È un modo di procedere che preclude all’Italia la possibilità di sfruttare appieno appieno due circostanze favorevoli: quella del PNRR e quella delle nuove regole del Patto di stabilità e crescita europeo.

Sulla prima, è presto detto: fino a tutto il 2026, quella politica fiscale ultraespansiva che i Governi degli ultimi 20 anni non hanno potuto mettere in atto, per i ben noti limiti del bilancio pubblico nazionale, potrà svilupparsi appieno, perché finanziata con risorse pubbliche europee, ricavate da emissioni di debito europeo, sul merito di credito dell’Unione come tale. La spesa pubblica “buona“ di cui parla il Ministro Fitto è ampiamente finanziata e la sua “bontà“ dipende dalla capacità di impiegarla correttamente e rispettare i tempi del relativo cronoprogramma. A lume di naso, potrebbe non essere stata una buona idea quella di impiegare un anno e mezzo -sui cinque effettivamente disponibili- per cambiare il PNRR “di quelli di prima”, stralciando i progetti dei Comuni (che oggi scopriamo essere tra quelli ad uno stadio più avanzato di realizzazione)… Ma questo non è il momento per recriminazioni sul passato. Una cosa è infatti certa: il programma Next Generation EU toglie al Governo in carica in Italia ogni alibi derivante dai vincoli di bilancio dentro cui si sono mossi i Governi precedenti: il ciclo degli investimenti, che il programma nazionale di Industria 4.0 ha robustamente avviato-, consentendo alla parte più dinamica dell’apparato produttivo manifatturiero italiano di recuperare livelli di produttività da record mondiale-, può ora allargarsi al sistema infrastrutturale, invertendo il cattivo andamento pluridecennale della produttività totale dei fattori. A mancare, di qui al 2026, non saranno le risorse finanziarie. Ma il PNRR è un insieme di progetti di investimento e riforme. Se i primi ora ci sono, l’ossessione del brevissimo termine induce invece a trascurare le seconde, che si fanno oggi (anche pagando qualche prezzo sul terreno del consenso elettorale), perché producano i loro frutti domani. L’elenco è noto: riforma della contrattazione e robusta iniezione di democrazia economica; più istruzione e meno anticipi di pensione (Salvini e le sue quote sono stati un flagello); politiche attive per il lavoro, completando (e non certo abrogando) il Jobs Act; effettivo governo di immigrazione “buona“…

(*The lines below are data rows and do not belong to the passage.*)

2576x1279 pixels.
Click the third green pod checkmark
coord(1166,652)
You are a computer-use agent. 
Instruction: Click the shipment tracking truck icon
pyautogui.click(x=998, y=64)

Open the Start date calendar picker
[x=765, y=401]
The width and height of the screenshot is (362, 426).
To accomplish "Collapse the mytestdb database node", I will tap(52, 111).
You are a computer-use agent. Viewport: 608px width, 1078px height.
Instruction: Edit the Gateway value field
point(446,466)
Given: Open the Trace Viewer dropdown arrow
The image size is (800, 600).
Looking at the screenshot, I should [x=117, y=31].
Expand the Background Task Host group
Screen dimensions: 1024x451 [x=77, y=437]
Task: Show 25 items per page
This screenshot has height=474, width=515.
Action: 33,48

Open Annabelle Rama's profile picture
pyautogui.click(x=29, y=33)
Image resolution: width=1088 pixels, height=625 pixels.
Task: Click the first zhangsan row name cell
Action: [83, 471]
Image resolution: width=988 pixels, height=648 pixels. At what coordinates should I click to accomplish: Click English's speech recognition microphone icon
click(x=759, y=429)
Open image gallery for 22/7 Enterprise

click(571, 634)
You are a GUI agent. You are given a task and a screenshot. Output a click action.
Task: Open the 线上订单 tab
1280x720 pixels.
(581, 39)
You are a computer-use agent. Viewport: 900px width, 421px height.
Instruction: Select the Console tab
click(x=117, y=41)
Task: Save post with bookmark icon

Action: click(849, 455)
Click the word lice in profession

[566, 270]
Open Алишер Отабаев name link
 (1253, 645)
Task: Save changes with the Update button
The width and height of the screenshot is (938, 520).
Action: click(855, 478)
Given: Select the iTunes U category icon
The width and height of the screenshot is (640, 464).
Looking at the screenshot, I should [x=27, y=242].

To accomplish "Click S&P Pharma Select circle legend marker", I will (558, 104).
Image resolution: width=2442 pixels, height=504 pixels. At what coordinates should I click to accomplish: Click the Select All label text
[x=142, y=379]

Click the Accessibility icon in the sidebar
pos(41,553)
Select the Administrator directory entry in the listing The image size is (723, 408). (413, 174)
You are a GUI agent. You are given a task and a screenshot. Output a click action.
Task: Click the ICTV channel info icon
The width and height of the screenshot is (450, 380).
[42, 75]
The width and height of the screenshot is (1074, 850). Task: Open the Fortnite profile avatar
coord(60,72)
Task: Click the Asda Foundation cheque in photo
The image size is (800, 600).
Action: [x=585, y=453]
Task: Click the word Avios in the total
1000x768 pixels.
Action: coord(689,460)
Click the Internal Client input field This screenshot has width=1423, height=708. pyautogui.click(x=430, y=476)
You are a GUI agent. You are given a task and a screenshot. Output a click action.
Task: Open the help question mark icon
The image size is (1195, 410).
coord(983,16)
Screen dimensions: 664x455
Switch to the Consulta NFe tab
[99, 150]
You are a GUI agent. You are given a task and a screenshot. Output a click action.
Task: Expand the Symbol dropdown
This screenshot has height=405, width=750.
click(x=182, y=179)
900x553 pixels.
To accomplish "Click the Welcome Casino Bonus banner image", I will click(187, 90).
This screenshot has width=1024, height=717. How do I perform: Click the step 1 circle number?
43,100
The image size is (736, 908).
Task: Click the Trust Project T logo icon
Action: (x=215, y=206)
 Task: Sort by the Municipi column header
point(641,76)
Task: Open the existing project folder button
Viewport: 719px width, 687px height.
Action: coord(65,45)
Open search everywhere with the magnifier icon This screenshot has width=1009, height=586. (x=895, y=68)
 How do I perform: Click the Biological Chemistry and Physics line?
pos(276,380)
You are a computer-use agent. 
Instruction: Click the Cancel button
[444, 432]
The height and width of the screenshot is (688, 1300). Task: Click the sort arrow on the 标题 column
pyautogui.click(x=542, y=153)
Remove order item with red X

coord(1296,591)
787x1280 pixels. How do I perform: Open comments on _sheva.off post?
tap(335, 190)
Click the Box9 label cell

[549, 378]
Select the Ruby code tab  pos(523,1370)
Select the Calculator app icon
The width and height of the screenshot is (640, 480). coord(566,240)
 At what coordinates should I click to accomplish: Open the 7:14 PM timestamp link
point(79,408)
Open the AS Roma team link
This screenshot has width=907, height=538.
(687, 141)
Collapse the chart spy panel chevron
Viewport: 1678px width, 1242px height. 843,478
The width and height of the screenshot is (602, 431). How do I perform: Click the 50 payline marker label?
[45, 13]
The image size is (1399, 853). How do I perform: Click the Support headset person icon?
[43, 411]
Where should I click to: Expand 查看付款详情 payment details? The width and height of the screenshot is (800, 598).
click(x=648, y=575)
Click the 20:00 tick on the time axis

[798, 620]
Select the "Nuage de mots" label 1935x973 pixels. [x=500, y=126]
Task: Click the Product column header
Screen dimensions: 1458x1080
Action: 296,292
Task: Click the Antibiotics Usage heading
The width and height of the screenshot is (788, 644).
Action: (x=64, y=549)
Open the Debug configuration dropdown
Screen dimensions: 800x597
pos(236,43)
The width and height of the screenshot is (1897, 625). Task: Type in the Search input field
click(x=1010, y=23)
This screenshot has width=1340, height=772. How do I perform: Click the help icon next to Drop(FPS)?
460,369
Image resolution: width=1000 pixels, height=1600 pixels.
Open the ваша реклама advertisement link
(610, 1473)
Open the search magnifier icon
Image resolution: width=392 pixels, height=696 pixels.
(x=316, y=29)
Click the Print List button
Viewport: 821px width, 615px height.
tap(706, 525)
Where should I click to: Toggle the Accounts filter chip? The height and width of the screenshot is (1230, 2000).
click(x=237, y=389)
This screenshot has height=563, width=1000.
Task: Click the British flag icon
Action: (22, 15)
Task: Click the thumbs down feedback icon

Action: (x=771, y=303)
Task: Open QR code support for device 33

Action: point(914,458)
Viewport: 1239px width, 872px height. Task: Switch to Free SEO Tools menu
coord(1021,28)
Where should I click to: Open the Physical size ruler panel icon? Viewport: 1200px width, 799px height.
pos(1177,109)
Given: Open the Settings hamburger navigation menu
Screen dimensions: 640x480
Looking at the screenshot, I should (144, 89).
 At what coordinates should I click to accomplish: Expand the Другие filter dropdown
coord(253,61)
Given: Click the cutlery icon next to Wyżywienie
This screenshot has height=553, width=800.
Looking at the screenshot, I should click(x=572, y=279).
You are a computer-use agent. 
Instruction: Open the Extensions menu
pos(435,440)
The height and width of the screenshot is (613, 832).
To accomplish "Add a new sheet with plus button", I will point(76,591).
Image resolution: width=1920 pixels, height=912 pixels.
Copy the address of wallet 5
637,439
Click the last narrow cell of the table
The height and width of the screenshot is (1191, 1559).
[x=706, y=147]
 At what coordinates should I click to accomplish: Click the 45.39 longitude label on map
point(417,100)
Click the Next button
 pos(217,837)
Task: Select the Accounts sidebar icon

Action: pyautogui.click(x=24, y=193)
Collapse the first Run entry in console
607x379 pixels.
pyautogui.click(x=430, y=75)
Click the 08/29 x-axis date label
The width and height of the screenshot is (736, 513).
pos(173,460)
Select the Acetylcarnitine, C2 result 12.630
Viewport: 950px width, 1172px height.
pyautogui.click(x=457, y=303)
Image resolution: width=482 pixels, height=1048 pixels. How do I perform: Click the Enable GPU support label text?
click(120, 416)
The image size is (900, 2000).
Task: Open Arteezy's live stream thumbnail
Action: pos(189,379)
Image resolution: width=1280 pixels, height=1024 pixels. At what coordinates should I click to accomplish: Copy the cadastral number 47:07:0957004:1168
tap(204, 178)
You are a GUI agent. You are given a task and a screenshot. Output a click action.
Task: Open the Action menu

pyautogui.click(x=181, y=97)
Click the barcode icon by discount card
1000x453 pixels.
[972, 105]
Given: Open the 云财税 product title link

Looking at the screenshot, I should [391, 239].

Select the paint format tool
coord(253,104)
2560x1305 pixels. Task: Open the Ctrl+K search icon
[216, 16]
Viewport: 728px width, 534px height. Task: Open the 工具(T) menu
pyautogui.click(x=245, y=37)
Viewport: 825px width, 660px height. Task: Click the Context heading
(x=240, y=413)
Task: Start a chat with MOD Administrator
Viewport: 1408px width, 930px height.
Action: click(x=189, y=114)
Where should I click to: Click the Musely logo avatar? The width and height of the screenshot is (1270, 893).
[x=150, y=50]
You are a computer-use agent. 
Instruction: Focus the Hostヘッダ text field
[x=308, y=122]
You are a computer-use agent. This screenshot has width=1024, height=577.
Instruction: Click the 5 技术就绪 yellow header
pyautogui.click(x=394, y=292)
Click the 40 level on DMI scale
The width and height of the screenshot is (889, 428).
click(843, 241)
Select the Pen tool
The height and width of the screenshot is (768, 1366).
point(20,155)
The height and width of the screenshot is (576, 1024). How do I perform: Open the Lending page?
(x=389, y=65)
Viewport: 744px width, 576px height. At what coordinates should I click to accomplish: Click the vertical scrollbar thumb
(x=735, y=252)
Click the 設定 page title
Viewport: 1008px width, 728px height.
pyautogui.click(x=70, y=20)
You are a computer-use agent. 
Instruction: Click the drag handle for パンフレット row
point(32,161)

L’assunzione di un orizzonte di medio termine è anche la principale novità delle nuove regole del Patto europeo: i Paesi con elevato deficit e elevatissimo debito pubblici possono chiedere e ottenere di adottare piani di rientro più graduali (quindi, meno prociclici di quanto siano stati in passato), fino a sette anni. E debbono impegnarsi a conseguire non solo obiettivi di saldo, ma anche -e soprattutto- obiettivi specifici sull’evoluzione della spesa primaria. Entro il 20 settembre, il Governo dovrà presentare il Piano italiano. Che impegnerà il Paese per i prossimi sette anni, molto oltre il termine di questa legislatura. Un piano specifico per l’Italia, in 15 giorni? Con una regola sulla evoluzione della spesa per i prossimi sette anni? Impossibile: non siamo in grado nemmeno di scrivere nella Legge di bilancio che gli sgravi Irpef per lavoratori dipendenti saranno in vigore anche nel 2026…

Ora che siamo vicini al momento delle scelte, anche i più disincantati capiranno quanto sia stato grave l’errore di non lavorare alla programmazione di medio termine nei sei mesi che ci stanno alle spalle. Il tempo (colpevolmente) perduto non si può recuperare. Ma forse c’è ancora quello necessario per cambiare, se non le risposte, almeno le domande. Non più: “come si fa a mandare in pensione qualche mese prima la tal categoria di lavoratori?“, ma: “come si fa a far evolvere la spesa pubblica in modo tale che, tra sette anni, quello che spenderemo in istruzione sia molto di più di quello che spendiamo ogni anno per interessi sul debito?“.